Senator Ted Cruz and his colleagues have urged Defence Secretary Mark Esper and Interior Secretary David Bernhardt to support the development of a fully domestic supply chain of rare earths and other minerals that are critical for manufacturing defence technologies and supporting national security.

“It is clear that our dependence on China for vital rare earths threatens our US manufacturing and defence-industrial base. As the October 2018 Defence Industrial Base Report states: ‘China represents a significant and growing risk to the supply of materials deemed strategic and critical to US national security.' [...] Ensuring a US supply of domestically sourced rare earths will reduce our vulnerability to supply disruptions that poses a grave risk to our military readiness," the Senators wrote.

The US is 100 percent import-dependent for rare earths as well as 13 other metals and minerals on the US Government Critical Minerals List and more than 75 percent import reliant for an additional 10 minerals.

Congressman Brian Mast on Tuesday introduced a legislation to hold China accountable for its "coronavirus deception". The resolution would empower the US to withhold payments on debts owed to China equal to the costs incurred by the US in response to COVID-19.

“China's total lack of transparency and mishandling of the coronavirus outbreak has cost tens of thousands of lives, millions of jobs and left untold economic destruction. Congress must hold China accountable for their cover-up and force them to pay back the taxpayer dollars that have been spent as a result,” Mast said.

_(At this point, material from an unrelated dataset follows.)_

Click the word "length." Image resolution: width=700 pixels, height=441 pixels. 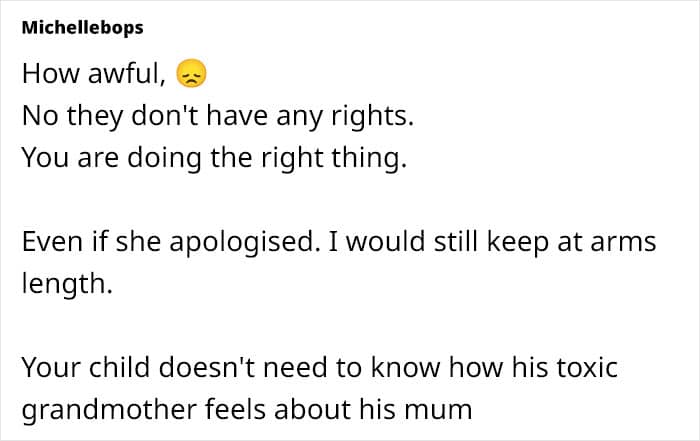65,285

Cruz, member of the Senate Foreign Relations Committee, announced his intention to introduce a legislation to cut off Hollywood studios from assistance they receive from the Department of Defence if those studios censor their films for screening in China.

This legislation is part of Sen. Cruz's comprehensive push to combat China's growing influence over what Americans see and hear, which includes legislation targeting information warfare from the Chinese Communist Party across higher education, sports, films, radio broadcasts, and more.

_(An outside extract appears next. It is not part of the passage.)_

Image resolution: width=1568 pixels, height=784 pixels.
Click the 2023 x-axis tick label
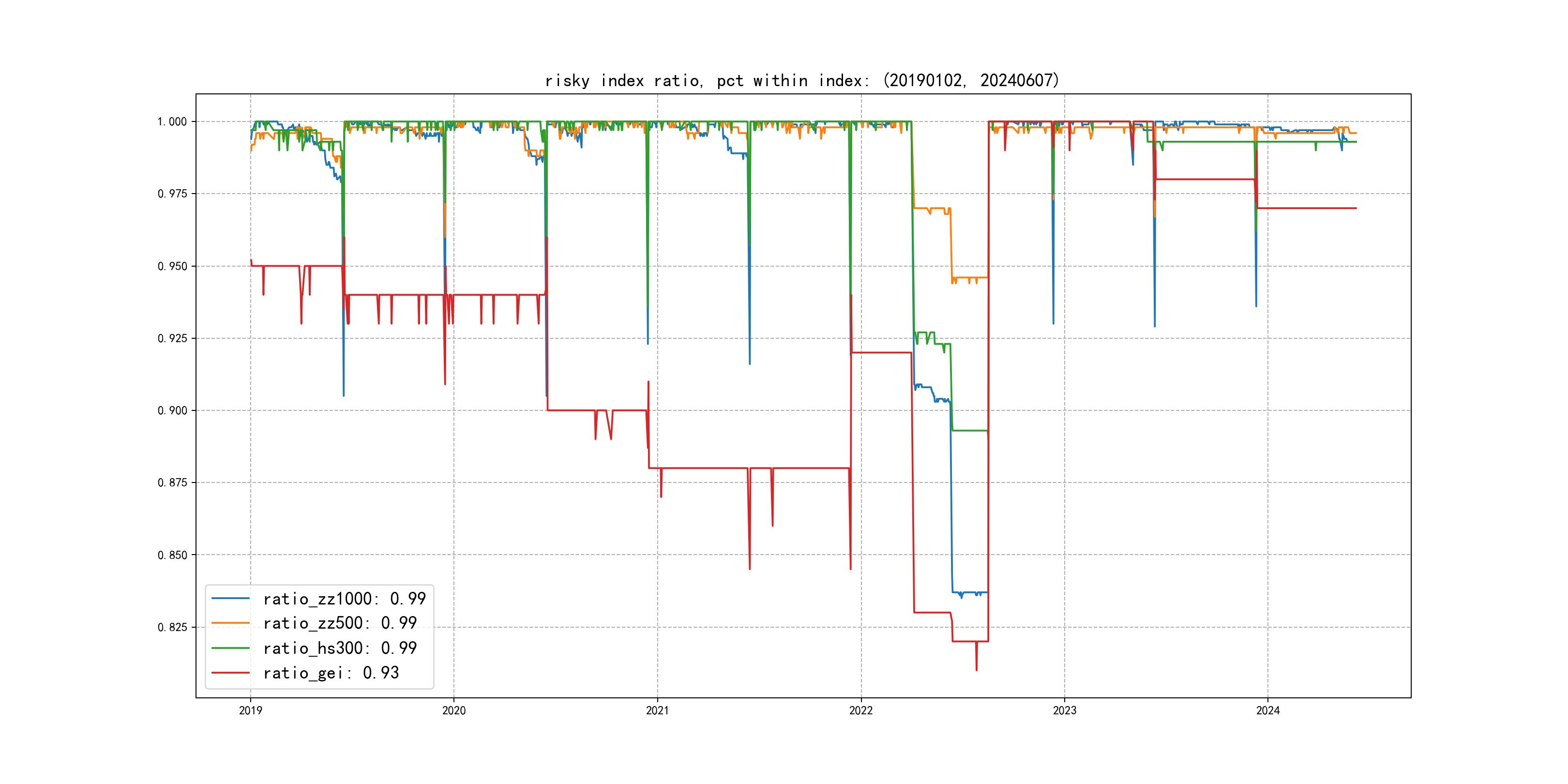click(1065, 710)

Indian-American Congressman Ami Bera and Congressman Ted S. Yoho, both members of the House Foreign Affairs Committee, will lead a bipartisan virtual Special Order to highlight the importance of US global leadership during the COVID-19 pandemic.

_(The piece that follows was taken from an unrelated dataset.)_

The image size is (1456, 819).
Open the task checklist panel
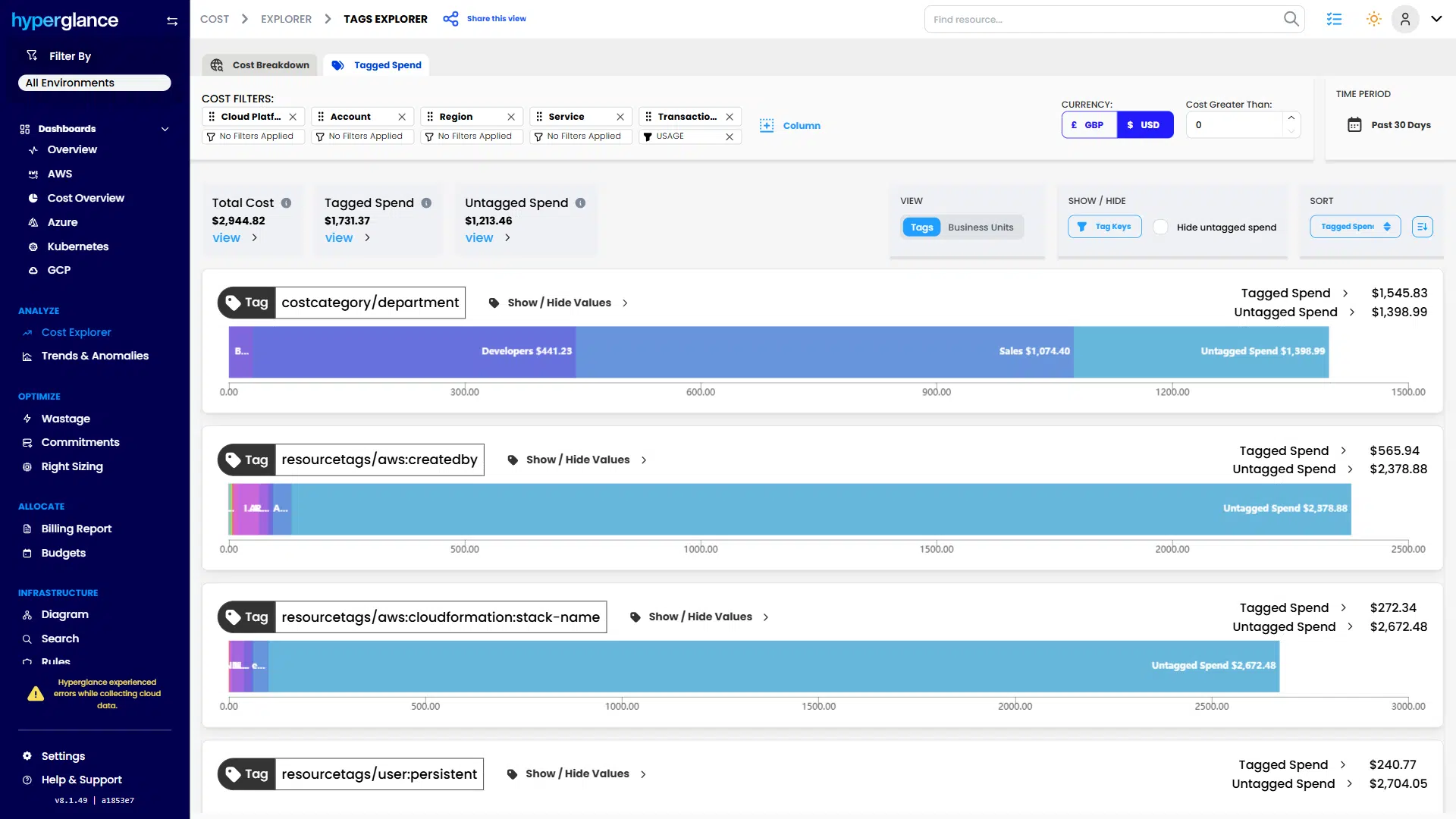tap(1335, 18)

“If we abdicate our place as a leader in global health, there is another country eager to take the reins. China has not been subtle in asserting itself on global health issues, and often not for the benefit of other nations. China's recent coronavirus debacle should be evidence enough that their communist regime cannot be trusted to lead with accountability, transparency, or pragmatism, traits that are essential when fighting widespread disease,” Yoho said.

“As for how China would fare as a global health leader, look no further than the disastrous initial response by the WHO to coronavirus, one that was clearly influenced by Beijing. Information was slow-walked, warnings from nations like Taiwan were ignored at crucial turning points, and cooperation with outside health experts was spurned until it was too late. And it has resulted in the largest public health disaster the world has seen in over a century,” he said.

In an interview to Fox News, Senator Marco Rubio alleged that if China had acted when those warnings were being made, instead of silencing the people that were talking about it, they could have limited the spread.

“So there was no doubt that that was a deliberate decision made on their part. The one way to hold them accountable is to do what we should be doing anyway. That is moving the means of production to become less and less dependent upon them. What you're going to see after this pandemic is that more and more countries are going to prioritize their healthcare manufacturing capabilities and other industries,” he said.